In a familiar story, a major Wall Street firm flames out and others scramble to shore up their risk practices and systems.

The dramatic collapse of MF Global, the broker-dealer and clearing firm that was bankrupted by bad bets on European bonds, has sent financial services firms scurrying to make sure their risk management operations are up to the task, industry sources say. Even as much of Wall Street remains mired in a period of intense risk aversion in light of the European debt crisis and fragile U.S. economy, the demise of Jon Corzine's company has most of the industry on red alert. Experts say the current risk management environment is a flashback to the period immediately following the collapse of Lehman Brothers in 2008, when the investment community realized how costly it can be to not fully understand counterparty risks.

[For more analysis of the MF Global collapse, please read "MF Global: Sifting Through the Ashes."]

In the halcyon days prior to the 2008 global market crash, investment managers deployed risk management tools mostly to analyze the risks to which their portfolios were exposed, according to Phil Niles, the director of product development at Butterfield Fulcrum, an administrator for alternative investment firms. Such analysis gave firms a snapshot of how their assets stood in relation to each other, he notes, but it did not provide a clear picture of whether a counterparty could fulfill a contractual obligation such as extending or paying back credit. Now, three and a half years after Lehman Brothers, companies again are taking a closer look at counterparty risk.

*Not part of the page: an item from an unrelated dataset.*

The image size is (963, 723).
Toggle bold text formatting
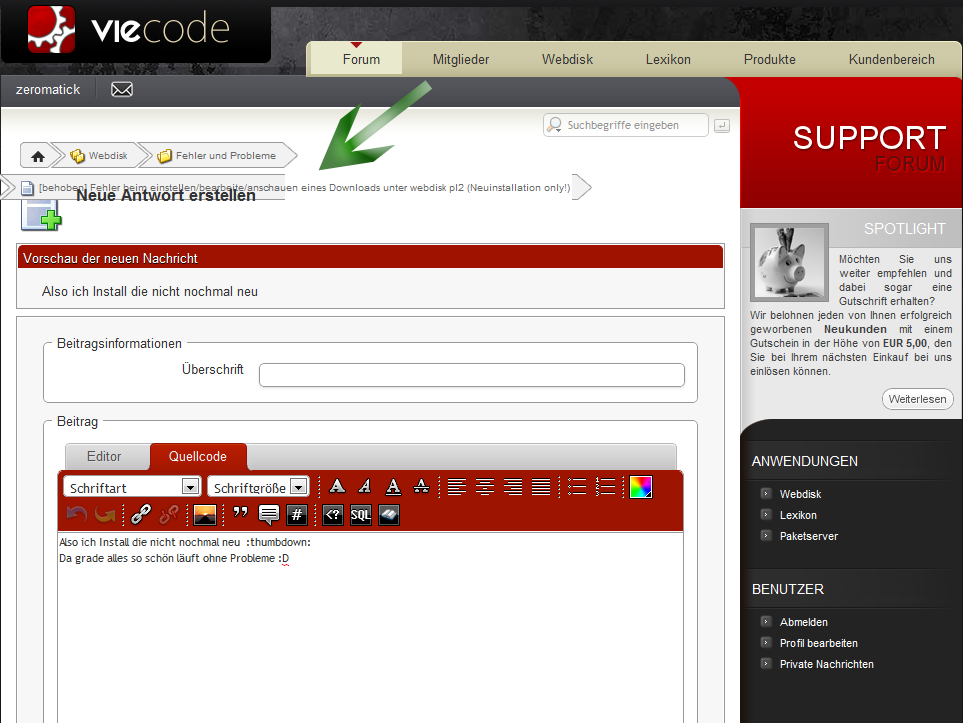(337, 487)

"Lehman was many times the size of MF Global, so the reverberations were far greater," Niles says. "But MF Global definitely has shined the light back on counterparty risk. More than ever, though, the spotlight is being cast not just by investment managers, but by investors."

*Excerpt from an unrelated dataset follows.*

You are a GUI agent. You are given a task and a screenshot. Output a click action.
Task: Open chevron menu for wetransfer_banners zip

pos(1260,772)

Investors Fear Counterparty Risk

Niles contends that clients are demanding answers from their money managers regarding their counterparty risk strategies, with a large number of investors requesting that trades be executed through multiple prime brokers as a means to keep risks in check. "These investors are coming from the standpoint of the illiquidity they faced toward the end of 2008," Niles explains. "They don't want a repeat of that and don't want to be invested in a fund that's going to be locked into a prime broker."

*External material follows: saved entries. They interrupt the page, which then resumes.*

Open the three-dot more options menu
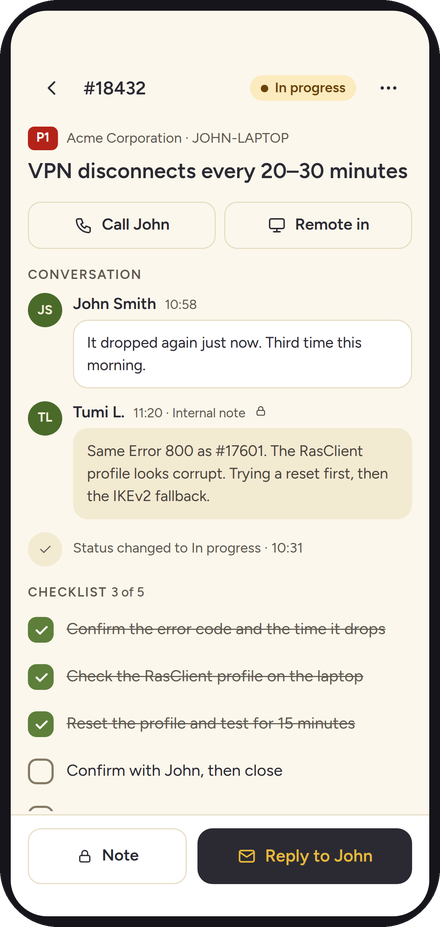 388,88
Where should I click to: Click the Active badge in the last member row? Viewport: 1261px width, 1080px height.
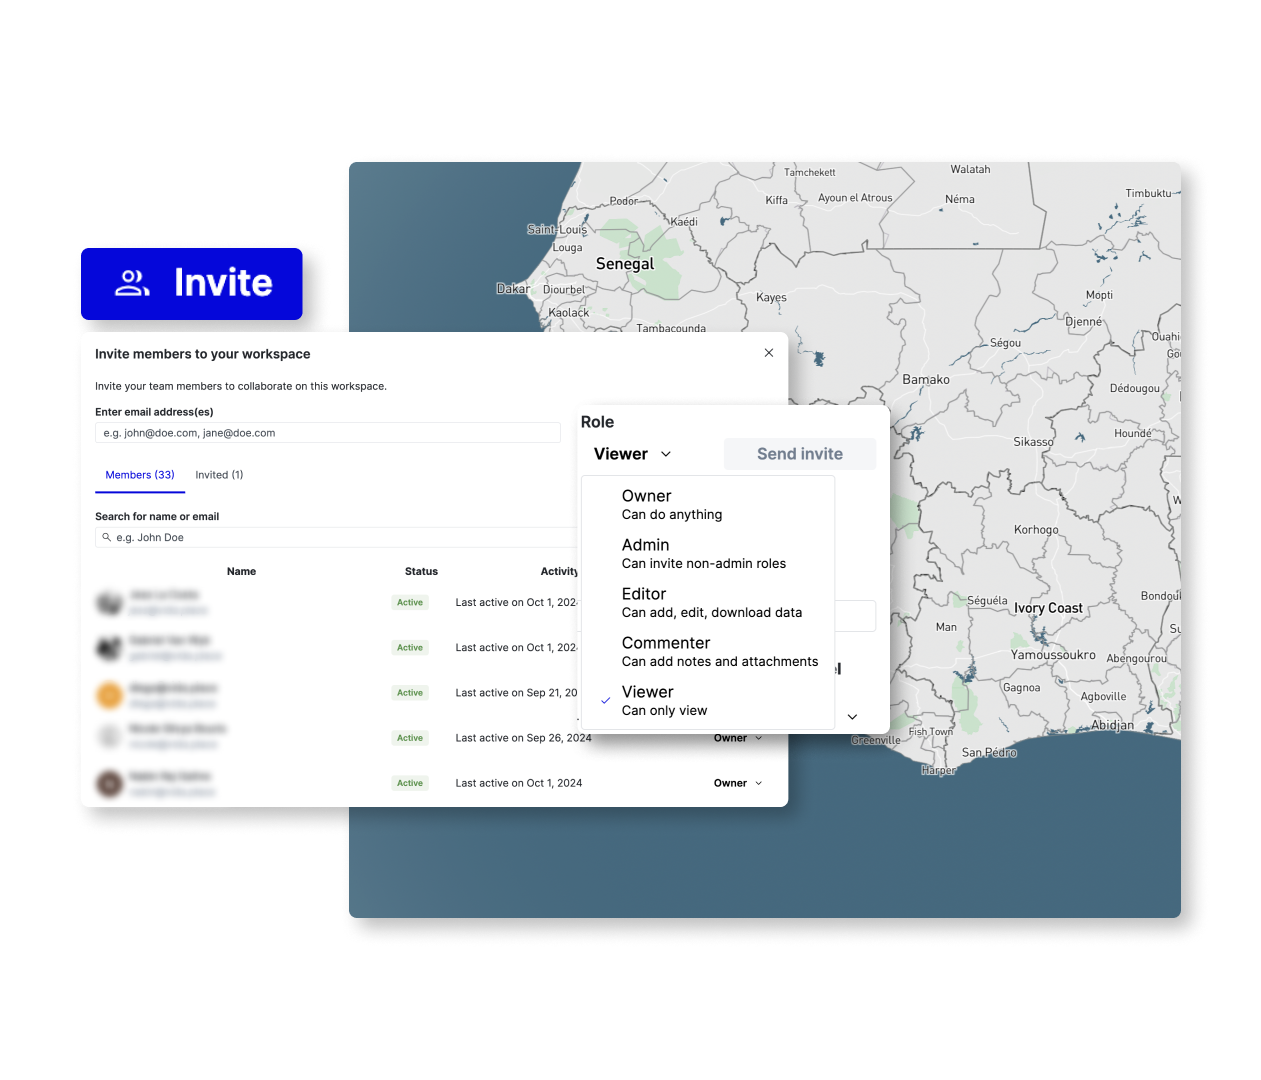click(410, 783)
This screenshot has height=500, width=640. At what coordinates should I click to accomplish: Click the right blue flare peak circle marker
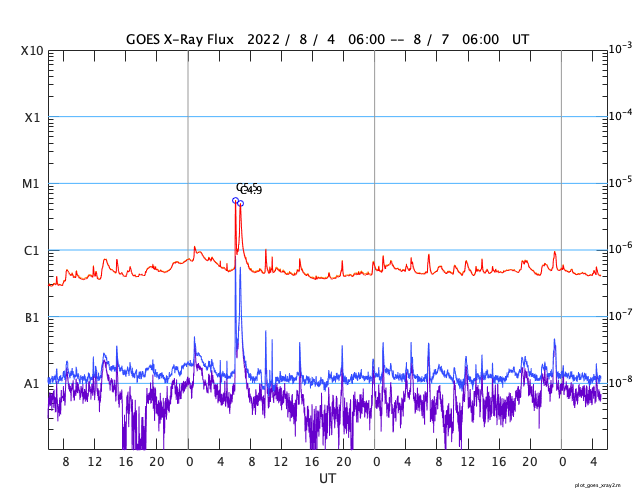[x=241, y=203]
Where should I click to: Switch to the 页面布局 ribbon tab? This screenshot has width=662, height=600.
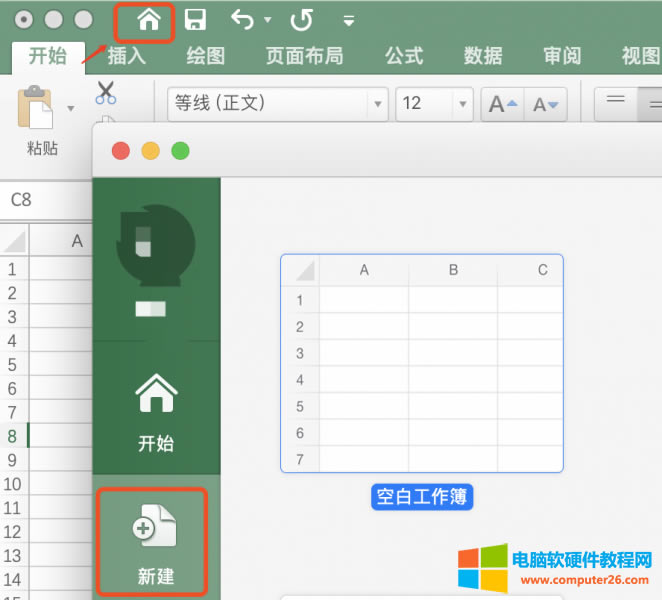pyautogui.click(x=304, y=56)
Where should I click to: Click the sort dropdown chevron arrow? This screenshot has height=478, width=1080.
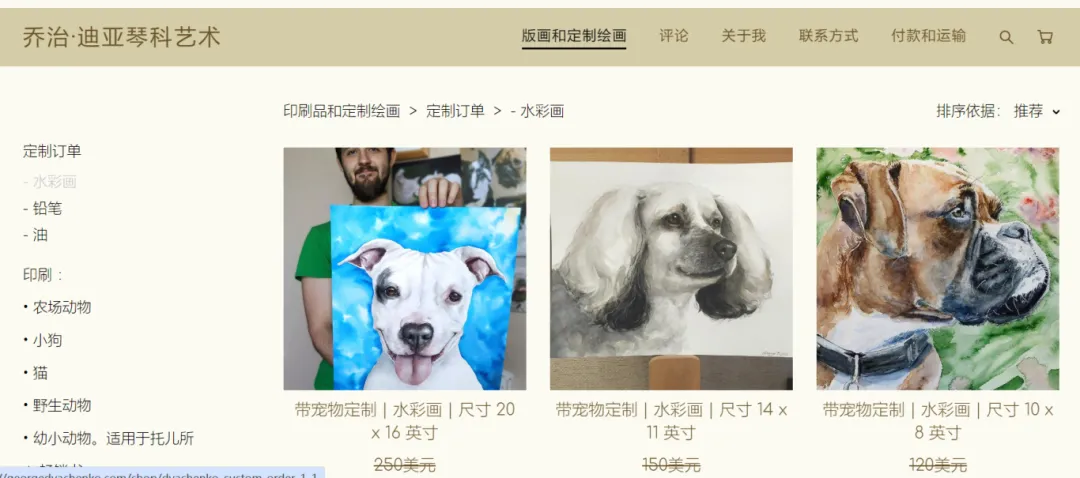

Experts agree that investment managers that choose to execute through a single prime broker are taking a huge gamble, because if that broker goes down, their clients' assets could be frozen or even lost forever. By trading through multiple prime brokers, fund managers can hedge that risk. And if they happen to trade across multiple asset classes, they can seek out brokers that specialize in particular instruments.

As another safety net against counterparty risk, some hedge funds and other money managers are executing through megabanks such as JPMorgan, whose hefty balance sheet and strong governance make it seem like a safe bet, according to Nicholas Dunbar, the author of "The Devil's Derivatives: The Untold Story of the Slick Traders and Hapless Regulators Who Almost Blew Up Wall Street ... And Are Ready to Do It Again." "They all often use prime brokers, particularly if they want to get leverage, short stocks or they want to get funding for transactions," Dunbar asserts. "They'll probably be increasingly going to the 'too big to fail' banks."

By design, traditional broker-dealers don't assume much risk, as they don't take overnight positions and are only exposed during the period in which they warehouse a position in order to match the two sides of a trade. They also take on only modest risk when making markets or underwriting securities. But Dunbar suggests things can get hairy for investors when their broker-dealers make their own wagers on the market through proprietary trading, as was the case with MF Global.

As an additional layer of protection, however, investment managers can buy a simple credit default swap on a particular prime brokerage, Niles points out. And though the practice is among the more expensive and risky options, it has grown in popularity lately, he adds.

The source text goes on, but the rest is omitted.